# Tęsknić za i tęsknić do



## kirahvi

Istnieje jakaś różnica między wyrażeniami _tęsknić za_ i _tęsknić do_?

Ja zawsze myślałam, że wyrażenie _tęsknić do_ używane jest tylko wtedy, kiedy chodzi o ludzi. Ostatnio koleżanka powiedziała, że _tęskni do czasów swojego dzieciństwa_, więc teraz myślę, że ta moja "reguła" wcale nie istnieje.

Myślę, że _tęsknić za_ jest używane częściej niż _tęsknić do_, i że _tęsknić za_ jest używane aj z osobami aj z rzeczami. Ale jak użyć _tęsknić do_? 

Czy obie formy są poprawne w tych zdaniach? Jest w nich jakaś różnica stylistyczna?

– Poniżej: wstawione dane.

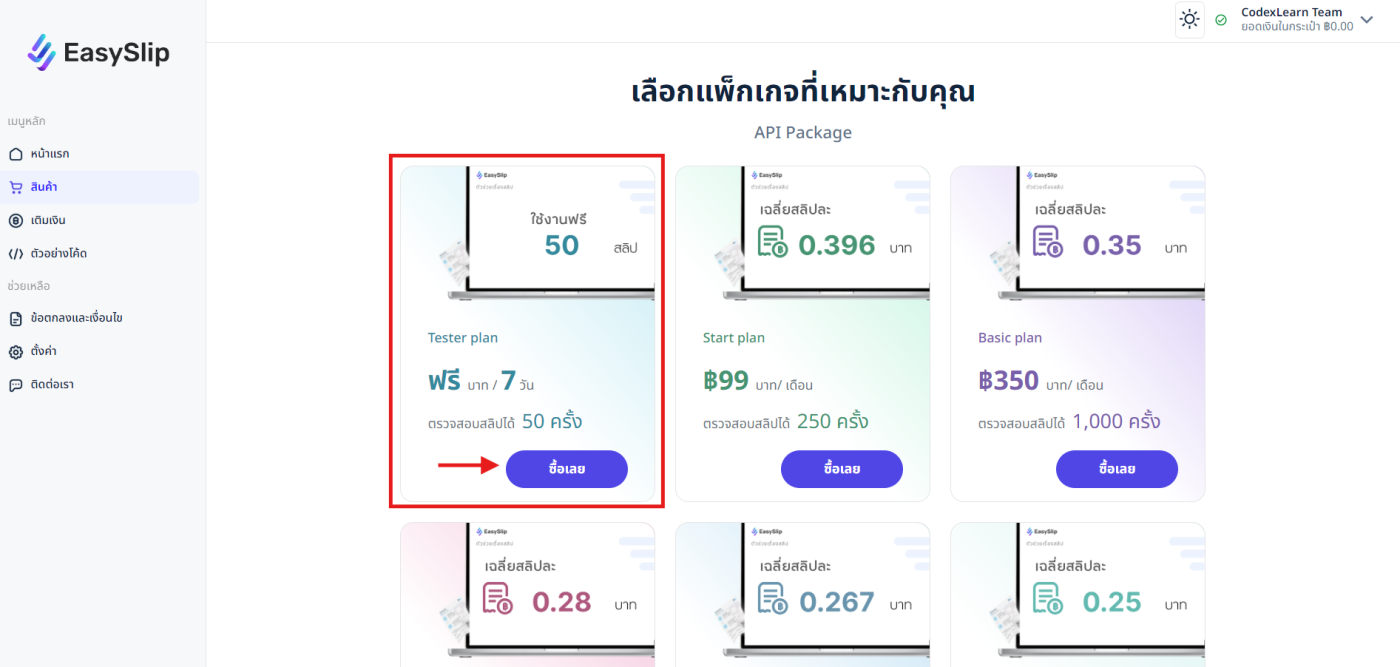This screenshot has width=1400, height=667.
Task: Toggle light/dark theme sun button
Action: [x=1189, y=19]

Tęsknię za moją mamą. / Tęsknię do mojej mamy.
Tęsknię za książką, którą miałam jako dziecko. / Tęsknię do książki, którą miałam jako dziecko.
Tęsknię za latem. / Tęsknię do lata.

Dziękuję uprzejmie!


----------



## dreamlike

Ja, i wszyscy w moim otoczeniu w każdym przypadku używamy wyrażenia "tęsknić za", niezależnie od tego czy tęsknimy za ludźmi, rzeczami czy okresami w życiu. Powiedziałbym: *Tęsknie za czasami swojego dzieciństwa.* 

"Tęsknię do" nie wydaje mi się być wyrażeniem wybitnie niepoprawnym czy dziwnie brzmiącym, ale nigdy bym tak nie powiedział. Może to jakiś regionalizm?


----------



## BezierCurve

To chyba bardzo subtelna i trudna do zdefiniowania różnica. Spróbujmy...

"Za" wyraża głównie tęsknotę związaną z przeszłością, ze wspomnieniami związanymi z obiektem tęsknoty.

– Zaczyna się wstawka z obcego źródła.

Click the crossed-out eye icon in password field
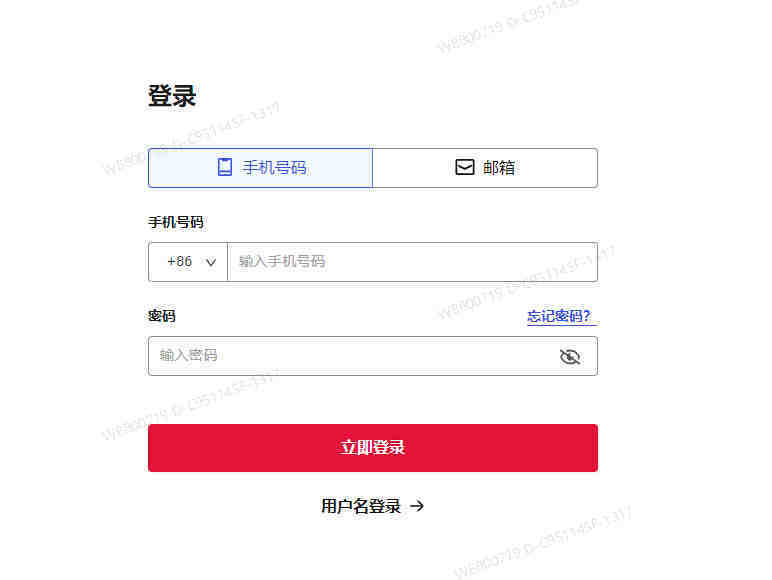click(x=570, y=356)
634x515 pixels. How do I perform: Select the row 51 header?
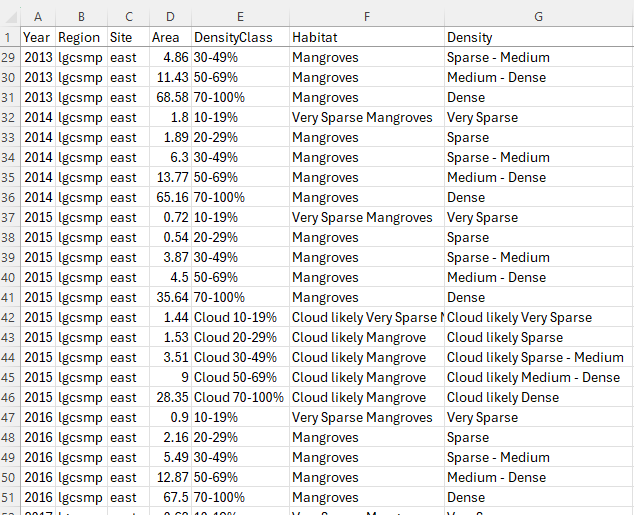10,497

"Do" wyraża bardziej postawę dążącą do czegoś (nieważne czy możliwego do osiągnięcia, czy nie). Czyli bardziej związana jest z przyszłością.

Nie są to żadne ścisłe reguły, ale lepiej nie potrafię tej różnicy ująć.

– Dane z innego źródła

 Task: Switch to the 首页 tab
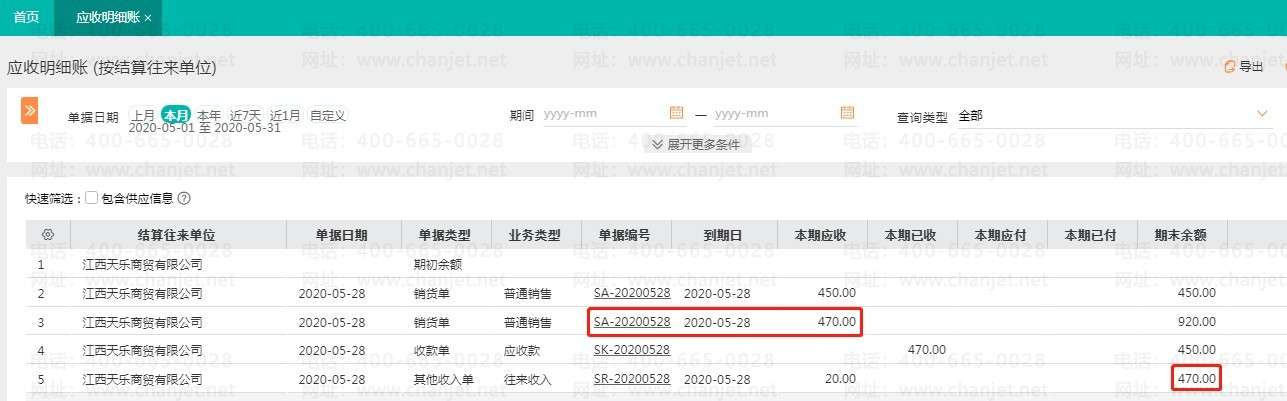(x=26, y=18)
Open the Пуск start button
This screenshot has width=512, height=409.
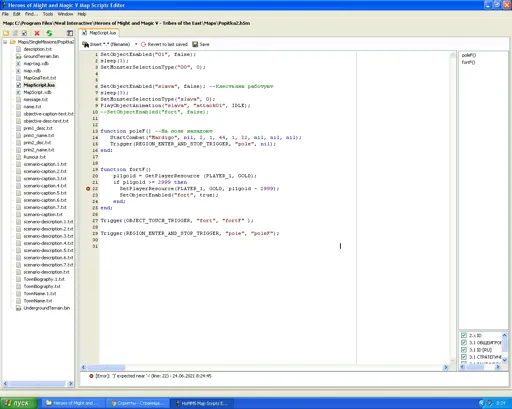(x=18, y=403)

EDIT: Mickiewicz, zdaje się, tęsknił jeszcze "po"...


----------



## dreamlike

Pierwsze słyszę. Mógłbyś tę drugą, nieścisłą regułę poprzeć jakimiś przykładami?


----------



## BezierCurve

Znalazłem właśnie takie coś:

http://poradnia.pwn.pl/lista.php?id=1561


----------



## dreamlike

W takim razie za koleżankę @kirahvi dzieciństwo przeżył chyba ktoś inny


----------



## LilianaB

Mickiewicz uzywal po, bo byc moze byl to rusycyzm. Po chyba nie wystepje w jezyku polskim w takim kontekscie.


----------



## BezierCurve

> W takim razie za koleżankę @kirahvi dzieciństwo przeżył chyba ktoś inny ​



Dlatego właśnie nie upierałbym się, że jest to jakaś sztywna zasada... Koleżanka przez to "do" może chciała wyrazić jakieś swoje wewnętrzne dążenie, ale to już tylko gdybanie.


----------



## kirahvi

Dziękuję!

Uczę się polskiego przeważnie na ulicach i od przyjaciół, więc dlatego  mam dużo takich osobistych reguł (np. że _tęsknić do_ chodzi o ludzi),  które chyba nie mają nic społecznego z prawdziwą gramatyką polski.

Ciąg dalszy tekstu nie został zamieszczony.